Re: [Xenomai-core] [PATCH 0/3] Reworked nucleus statistics

2006-10-27 Thread Philippe Gerum
On Thu, 2006-10-12 at 21:43 +0200, Jan Kiszka wrote:
> Hi,
> 
> here we go: after quite some hacking and refactoring, Dmitry and I are
> happy to provide a patch set that reworks and enhances the statistics
> subsystem of Xenomai.
> 
> The original goal of these patches was to improve the accuracy of the
> /proc/xenomai/stat CPU load output. So far it only accounted thread
> switches. The time of potential preceding IRQ handling and scheduling
> decision was added to the preempted thread. The new approach avoids
> this. More about it later.
> 
> While discussing the first implementation, Dmitry had the idea to
> refactor even more code that depends on XENO_OPT_STATS, means event
> counting parts under the upcoming generic runtime stats. So this series
> starts with a patch to introduce a generic subsystem for collecting
> statistics on countable events as well as the runtime of entities.
> 
> It continues with the second patch that applies xnstat on the IRQ
> subsystem, both for counting hits as well as for measuring the execution
> time. The accounting model applied in this patch is as simple as this:
> measure the time some driver- or application-supplied ISR executes and
> accumulate it per-CPU. The rescheduling is still accounted to the
> preempted thread.
> 
> In my endless quest for perfection, I applied an -as I feel- enhanced
> model on top of this (already working!) set, that's the third patch.
> This model adds the scheduler path to the IRQ account. And it only
> accounts to an IRQ if its ISR reported XN_ISR_HANDLED. This is relevant
> for shared IRQs when only one source fired (the typical case). Also, it
> reduces churning by avoiding account switches in the average case. But,
> the downside, it may be less convenient to understand and increases the
> code a bit (only for the shared IRQ case). Dmitry and I were not yet
> able to agree on THE model, so I'm simply posting both for public
> feedback. :)

All merged, thanks.

-- 
Philippe.



___
Xenomai-core mailing list
Xenomai-core@gna.org
https://mail.gna.org/listinfo/xenomai-core


Re: [Xenomai-core] [PATCH 0/3] Reworked nucleus statistics

2006-10-19 Thread Philippe Gerum
On Wed, 2006-10-18 at 22:06 +0200, Dmitry Adamushko wrote:
> 
> ...
> 
> Dmitry, are there other issues I'm missing, that you think
> would be
> better solved using a simpler accounting model?
> 
> So according to you, the more complex model gives users a better
> understanding of behavior of their drivers/applications?
> 

I said the latter goal should be considered as most important one when
discussing this particular issue. Each approach having its pros/cons
regarding this goal depending on the aspect considered
(shared/non-shared, accounting accuracy etc.), the choice is about
picking the one which fulfills this goal as much as possible.

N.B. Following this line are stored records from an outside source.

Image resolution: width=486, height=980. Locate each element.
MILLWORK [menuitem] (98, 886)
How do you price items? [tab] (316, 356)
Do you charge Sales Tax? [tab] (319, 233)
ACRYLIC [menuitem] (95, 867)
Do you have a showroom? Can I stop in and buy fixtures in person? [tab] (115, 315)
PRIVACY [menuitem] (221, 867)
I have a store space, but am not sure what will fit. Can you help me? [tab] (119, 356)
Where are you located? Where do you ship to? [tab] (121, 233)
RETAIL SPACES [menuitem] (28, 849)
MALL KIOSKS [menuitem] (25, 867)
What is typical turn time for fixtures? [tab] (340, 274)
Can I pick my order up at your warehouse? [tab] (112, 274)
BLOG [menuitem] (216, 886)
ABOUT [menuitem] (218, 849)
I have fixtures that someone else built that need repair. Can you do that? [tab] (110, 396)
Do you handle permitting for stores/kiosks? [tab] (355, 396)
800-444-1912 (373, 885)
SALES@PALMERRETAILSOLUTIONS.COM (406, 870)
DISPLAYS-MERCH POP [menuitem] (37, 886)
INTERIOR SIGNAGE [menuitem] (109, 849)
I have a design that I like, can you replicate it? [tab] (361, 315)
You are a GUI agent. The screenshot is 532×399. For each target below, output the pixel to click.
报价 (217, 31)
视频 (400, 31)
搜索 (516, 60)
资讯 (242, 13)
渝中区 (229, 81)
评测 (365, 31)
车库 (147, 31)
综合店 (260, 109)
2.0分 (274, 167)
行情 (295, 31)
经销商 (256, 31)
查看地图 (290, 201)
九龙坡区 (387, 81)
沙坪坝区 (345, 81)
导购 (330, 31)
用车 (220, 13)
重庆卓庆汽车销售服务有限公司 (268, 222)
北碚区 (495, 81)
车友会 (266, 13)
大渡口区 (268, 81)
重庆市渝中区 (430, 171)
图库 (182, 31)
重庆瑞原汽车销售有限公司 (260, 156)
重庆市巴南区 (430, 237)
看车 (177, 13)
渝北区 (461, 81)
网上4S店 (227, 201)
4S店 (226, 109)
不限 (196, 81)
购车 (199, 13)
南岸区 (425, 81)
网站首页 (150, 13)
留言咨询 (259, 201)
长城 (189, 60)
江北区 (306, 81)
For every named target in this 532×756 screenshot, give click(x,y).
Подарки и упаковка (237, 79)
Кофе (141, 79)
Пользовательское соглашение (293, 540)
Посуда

Basically, your respective approaches (i.e. Jan and yours) differ on the
criterion measuring such "fulfillment", and since there is likely no
perfect solution, we should make a trade-off on that. To sum up, you
consider that unambiguous shared IRQ accounting carries more weight,
whilst Jan seems to put more weight on charging any rescheduling cost
that could result from the ISR to the proper statistic counter, i.e. the
ISR, and not any random thread the corresponding IRQ happened to
preempt.

My guts feeling, as a possible user of this code, would be to favour
Jan's option, not because yours is essentially wrong, but rather because
it's missing what Jan's solution brings regarding the rescheduling
issue. In practice, a rescheduling costs a _lot_ more to perform
time-wise by the nucleus, than the less ambiguous measurement you could
do from an ISR prologue. My point is that, in that particular case, I'd
always prefer getting the right information from the most significant
order of magnitude.

Regarding the accounting upon XN_IRQ_HANDLED status, well, it's again a
matter of trade-off, even if the two options seem much more balanced in
their respective merits and caveats. I could vote for any of them; this
said, I think Jan's argument about shared IRQs being unusual (and I
would even add sub-optimal in a RT context) should be taken for what it
says: we should better try optimizing for the common case when there is
no real win in optimizing for the rare one. My initial question boils
down to make sure that I did not underestimate the importance of
improving the rare case.

[...]

-- 
Philippe.



___
Xenomai-core mailing list
Xenomai-core@gna.org
https://mail.gna.org/listinfo/xenomai-core


Re: [Xenomai-core] [PATCH 0/3] Reworked nucleus statistics

2006-10-19 Thread Dmitry Adamushko
On 18/10/06, Jan Kiszka <[EMAIL PROTECTED]> wrote:
>> (1) time spent in ISR;>> (2) some prologue for the very first shared handler and epilogue - for the> last one.(2) is the rare case that multiple IRQs happen at the same time on the
same line. As I said, the case when only one occurs and the others areneedlessly tested is more often.
Indeed, it looks like "prologue" and "epilogue" are always accounted to
the ISR that reported XN_ISR_HANDLES. And if it's only one, then its
position in the chain doesn't matter.

> The "simple" model accounts only (1) to ISR time statistics so it's always
> easy to say what's this number means. It just describes the load caused> by a> corresponding ISR handler.[sorry, Dmitry, for this replay ;)]
[off-topic]
I somehow read it as "sorry for this _reply_" and thought you had
expressed below all you think about my complains and myself... but, ok.
you are more polit-correct :)))
I designed this instrumentation with a fairly old question of mine inthe head: "What does raising this IRQ, say, at 1 KHz costs the system?"
And this question includes not just the ISR itself, but also thedisturbance due to potential rescheduling.
Ok. 
Shared Interrupt are indeed an exception, and if we were only discussingnon-shared instrumentation here, I guess it wouldn't be that tricky to
find a common model. If you look at that part, I'm basically shiftingsome instrumentation point after the rescheduling, that's it.
yes, per-IRQ accounting (as opposed to per-ISR) wouldn't have a background for such objections.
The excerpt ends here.